Pearl Jam’s new album considered ‘gem’

Pearl Jams new album considered gem

Pearl Jam’s new album considered ‘gem’

Nathan Mills

At just a shade over a half hour, Pearl Jam’s latest album, “Backspacer,” accomplishes more in its short playtime than most albums could do in twice the time.

After three years since their last release, the band has put out an album that carries astounding “pop” value whilst also showing the members’ maturity and musical prowess, something almost unheard of in today’s music. Eddie Vedder once again spins a web of words that could draw in any listener.

The album kicks off with three nearly white-knuckle tracks, “Gonna See My Friend,” “Got Some,” and “The Fixer,” that almost, on their own, seem to tell a tale worthy of a single album. That tale is of those who need help, want to help, and help himself, told all in the same breath.

Vedder’s recent venture into the world of acoustics makes its way onto the album along with a couple of heartfelt tracks.

“Just Breathe” contemplates love lost and the crimes against said love.

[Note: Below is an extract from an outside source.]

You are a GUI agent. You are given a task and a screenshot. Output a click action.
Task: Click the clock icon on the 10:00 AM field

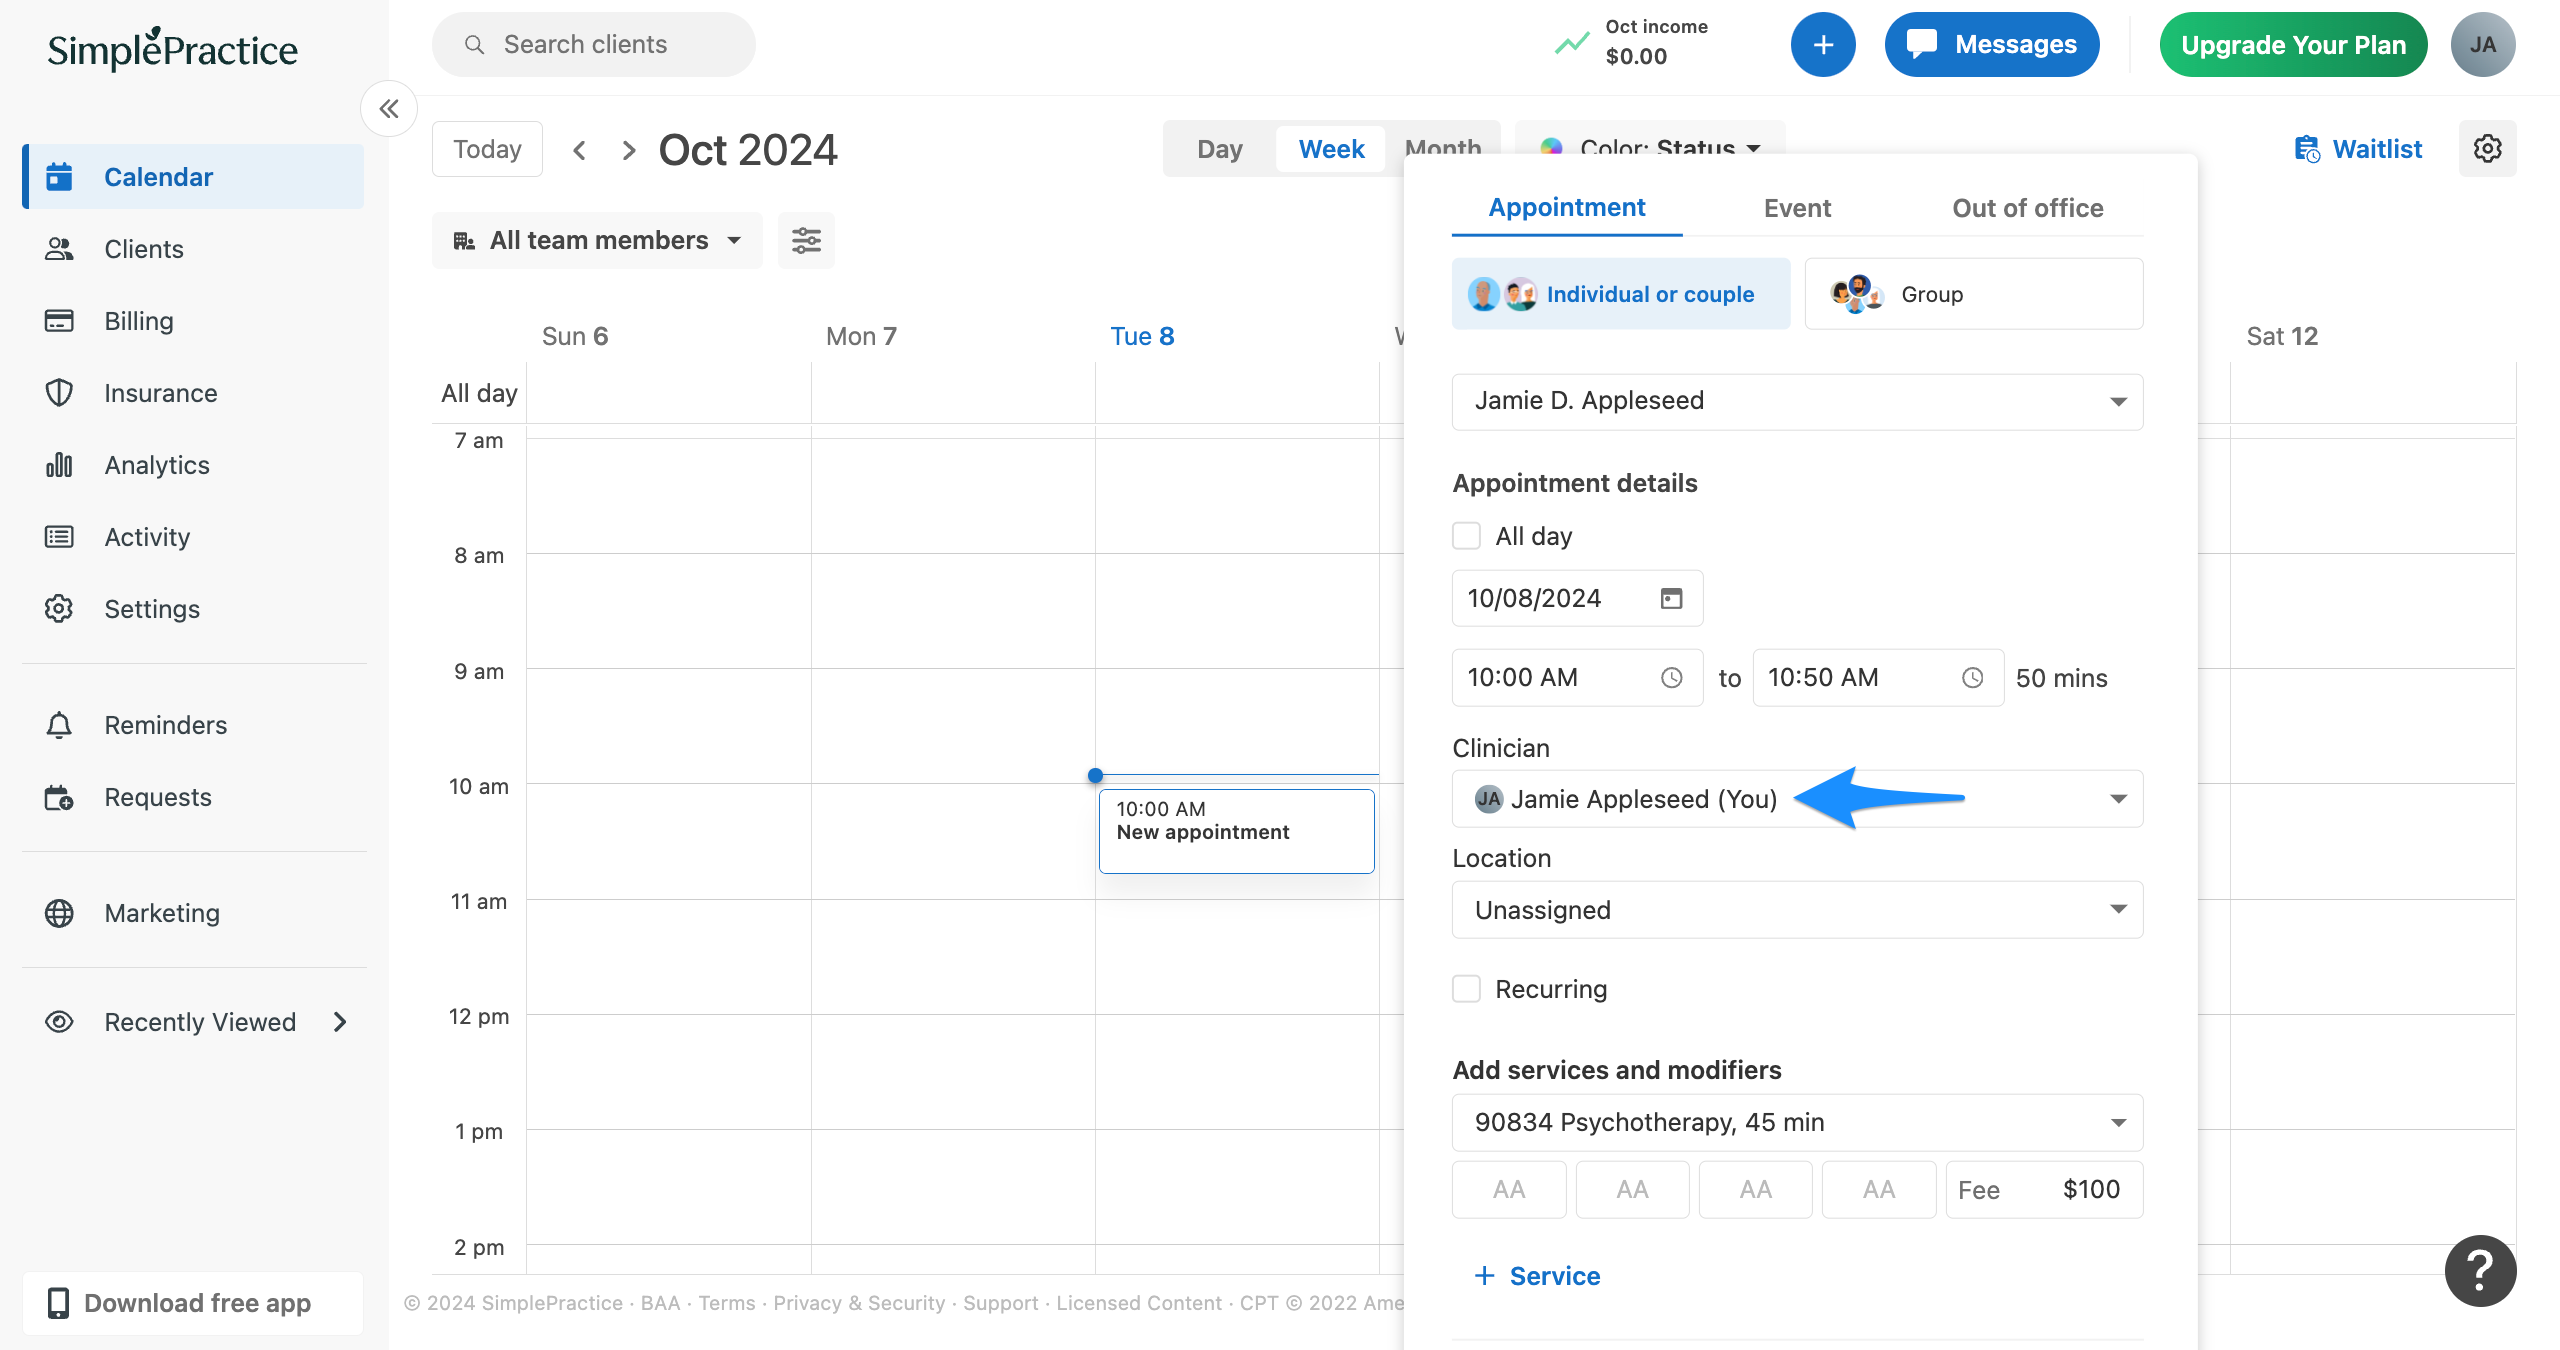[x=1673, y=677]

As only few can, Vedder is able to transfer the fret from the lyrics directly into one’s heart using the stereo speakers as a medium This particular beauty has become a bit of an anthem for yours truly.

The last song on the album, “The End,” brings up the rear of a parade of good tunes sandwiched between it and “Just Breathe.”

Again, Vedder and the boys show that love and vulnerability that makes this album shine with this ballad. The words cry out for forgiveness for thoughtlessness and oblivion. In fact, this track is almost haunting as it ends with the music building to a climax as Vedder calls out “I’m here,” only to have the music suddenly die as he explains, “But not much longer.”

All in all, this album is the type of gem we’ve come to expect from Pearl Jam over the years, only maybe more refined. The band seems refueled after making politically charged anthems like “World Wide Suicide,” and is ready to show that renewed vigor.